Archive for the ‘Linux’ Category
Pixman gets NEON support
Friday, June 12th, 2009I’ve been working on NEON fastpaths for Pixman lately, and as I write, these are being pushed upstream, hopefully in time for Pixman’s next stable release. They complement some work already done in this area by engineers at ARM. Some ARM hardware does use 32-bit framebuffers, but hardware constraints still seem tight enough that 16-bit framebuffers are still common. So while the ARM guys focused mostly on 32-bit framebuffers and some internal operations, we focused firmly on 16-bit framebuffers.
For those who don’t know, Pixman is a backend library shared by Cairo and X.org, which takes care of various basic 2D graphics operations when there isn’t any specific GPU support for them. It gets pretty heavy use if you use the XRender protocol on a bare framebuffer, for example. So optimising Pixman for the latest ARM developments will make Gecko faster, as well as any of those “fancy” compositing window managers which are all the rage these days.

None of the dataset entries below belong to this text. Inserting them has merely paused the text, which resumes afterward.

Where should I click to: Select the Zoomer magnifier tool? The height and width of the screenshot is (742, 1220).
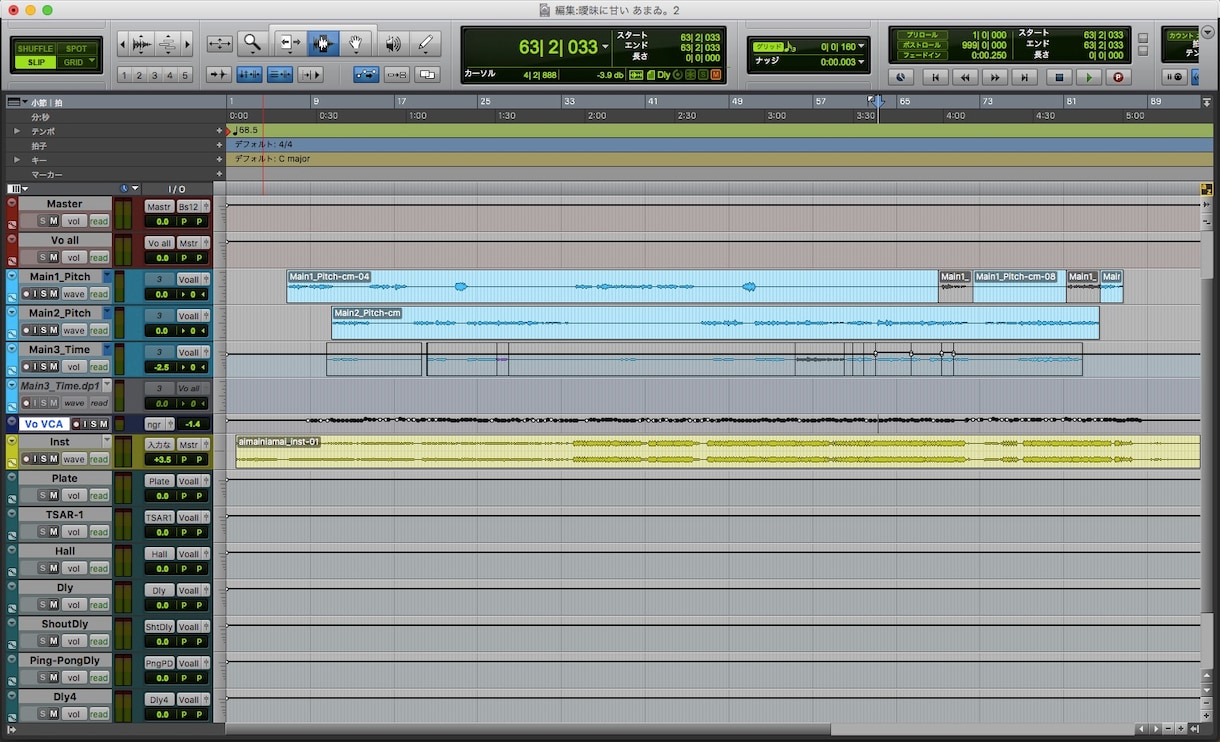pos(253,43)
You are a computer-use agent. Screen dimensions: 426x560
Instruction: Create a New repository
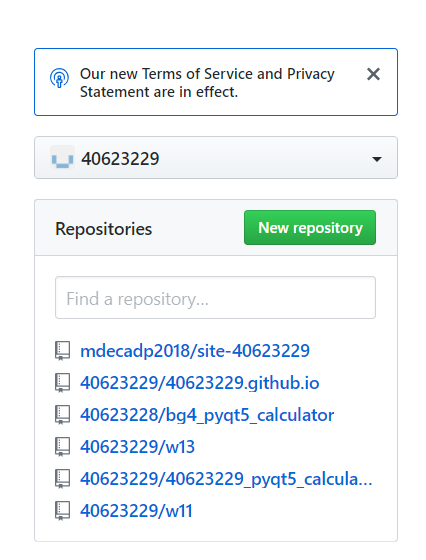click(310, 228)
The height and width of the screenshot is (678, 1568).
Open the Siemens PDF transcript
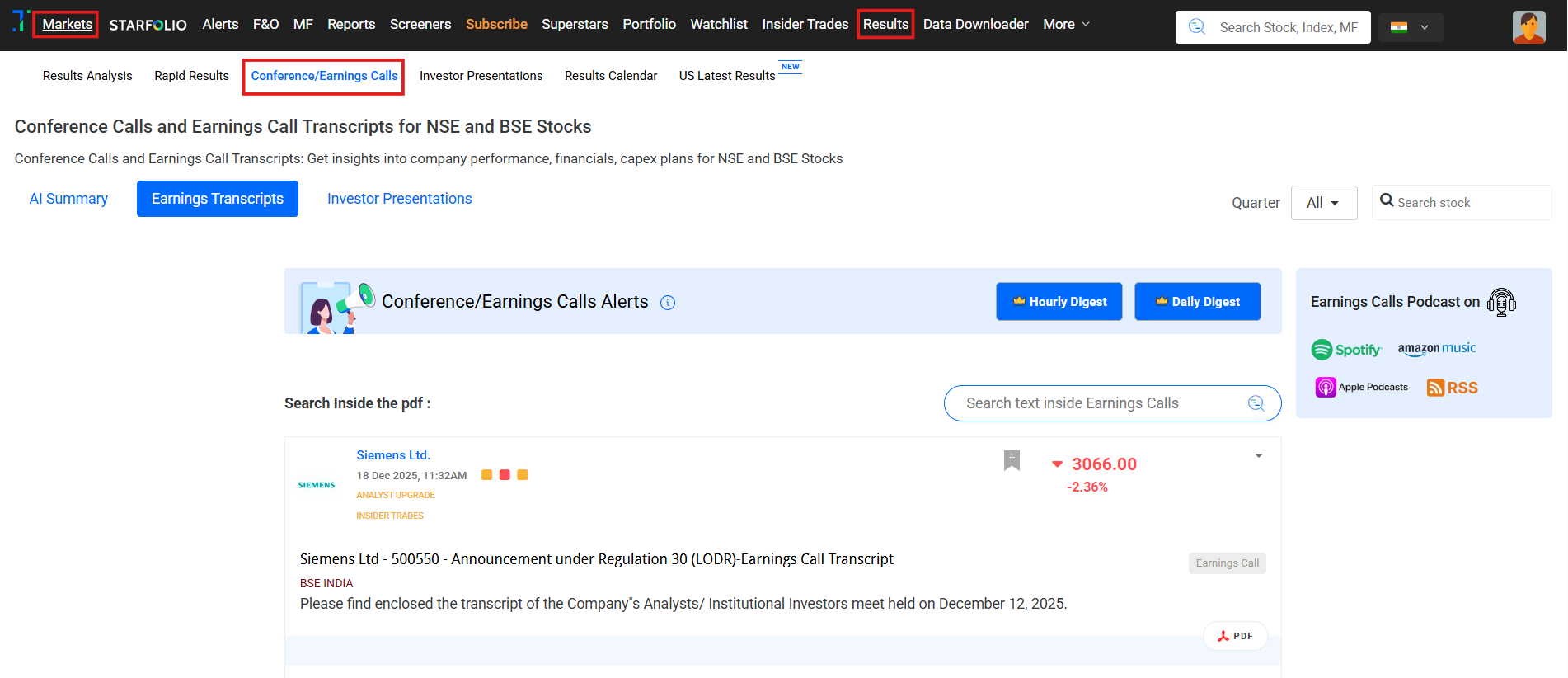(1235, 636)
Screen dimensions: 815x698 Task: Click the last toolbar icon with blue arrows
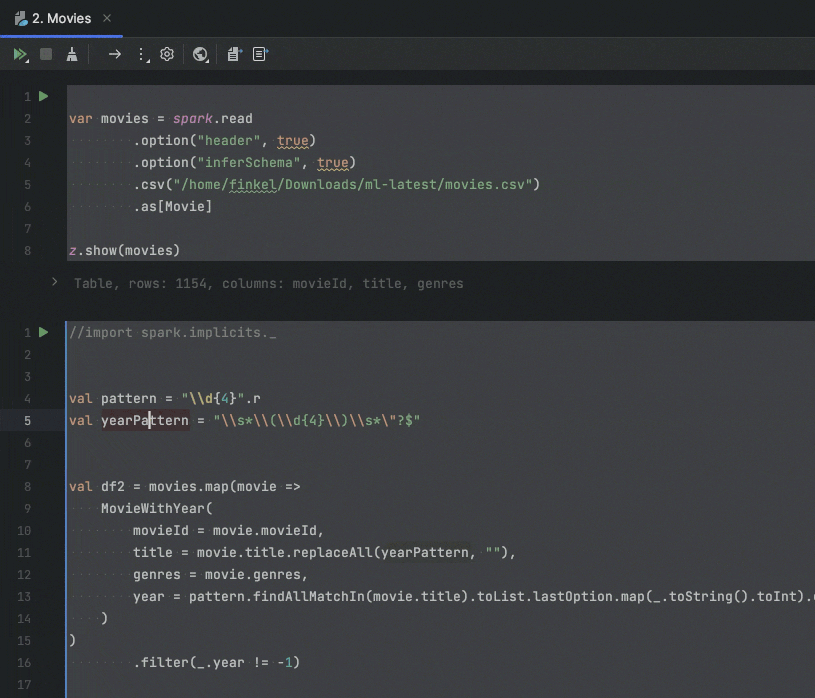tap(260, 54)
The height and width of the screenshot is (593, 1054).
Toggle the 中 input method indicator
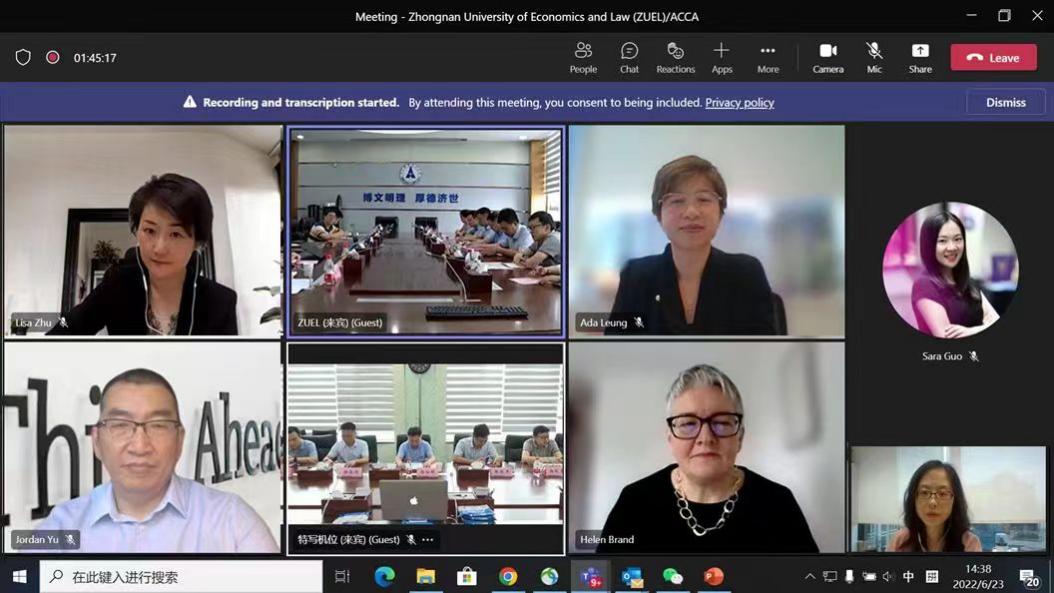(908, 577)
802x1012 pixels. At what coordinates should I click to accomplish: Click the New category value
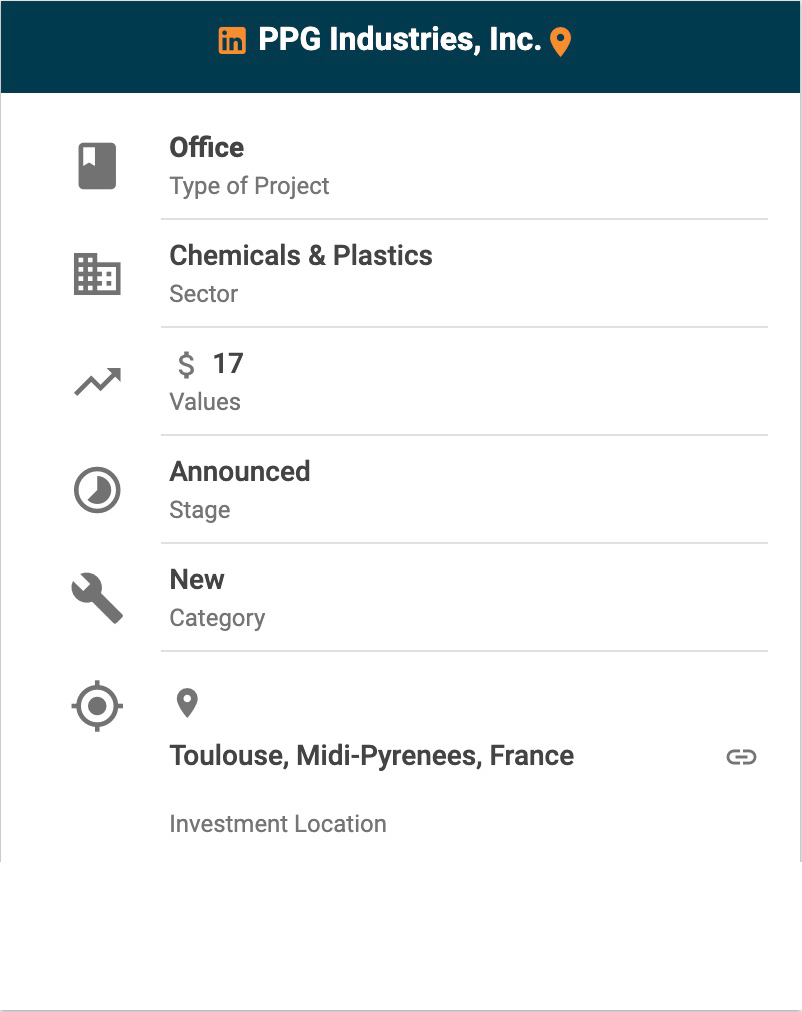coord(197,580)
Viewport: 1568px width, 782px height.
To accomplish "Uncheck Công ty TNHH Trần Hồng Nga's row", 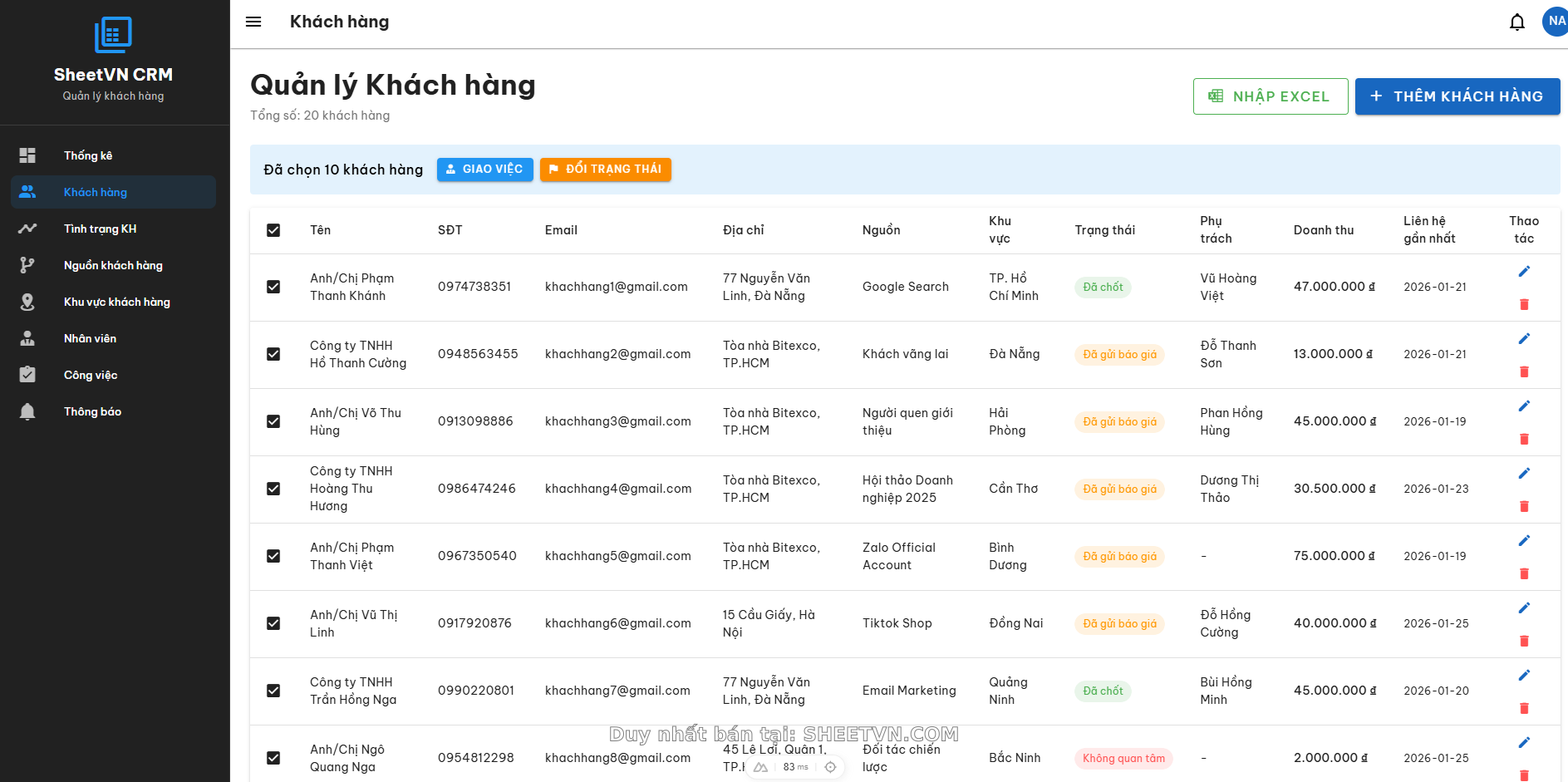I will tap(273, 691).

Now the following operations are accelerated, all on RGB565 framebuffers (which may or may not be cached):
- Flat rectangular fills. (These also work on other framebuffer formats.)
- Copying 16-bit images around.
- Converting 24-bit xRGB images (eg. a decoded JPEG) into the framebuffer format.
- Flat translucent rectangles.
- Compositing 32-bit ARGB images (eg. a decoded PNG).
- Glyphs and strings thereof (8-bit alpha masks, with an overall colour that might be translucent).
Most of the listed operations are now at least twice as fast as they were without NEON, and many come within spitting distance of available memory bandwidth on typical ARMv7 hardware. Using a benchmark of common operations (as issued by a common Web browser visiting a popular news portal), we measured an overall doubling in performance, despite the most common drawing operations being extremely tiny and therefore difficult to optimise.
In some cases on a more synthetic benchmark, the throughput is vastly greater than that, at least when running on an uncached framebuffer (which tends to hurt generic code very badly). The main performance techniques were to read from the framebuffer in big chunks (where required), preload source data into the cache, and then process data in decent-sized chunks per loop iteration. This essentially removes the performance advantage of a “shadowed framebuffer”, so you can now sensibly save memory by turning it off.
We also found some opportunities for reducing per-request overhead in both Pixman and X.org. Hopefully these improvements will also be integrated upstream in the near future.
Maemo5: SGX vs. pixman
Tuesday, March 24th, 2009I finally found the time to check out Maemo5 alpha on Beagle board. I was mainly interested in the X.Org hardware acceleration as they have implemented EXA acceleration API using the PVR2D library for SGX. SGX is the 3D GPU from Imagination Technologies used in the OMAP3 CPU.
I followed the instructions and got it up’n'running in no time encountering nothing undocumented.
Some debug prints from the X.Org output:
PVR2D SGX EXA acceleration initialized
DRI2 initialized
I started with cairoperf and ran it using xf86-video-omapfb driver (no EXA) and then with Nokia’s EXA accelerated fbdev (yeah, they are using the old name).
The results were surprising: 13 relatively small speed ups and 585 relatively big slowdowns.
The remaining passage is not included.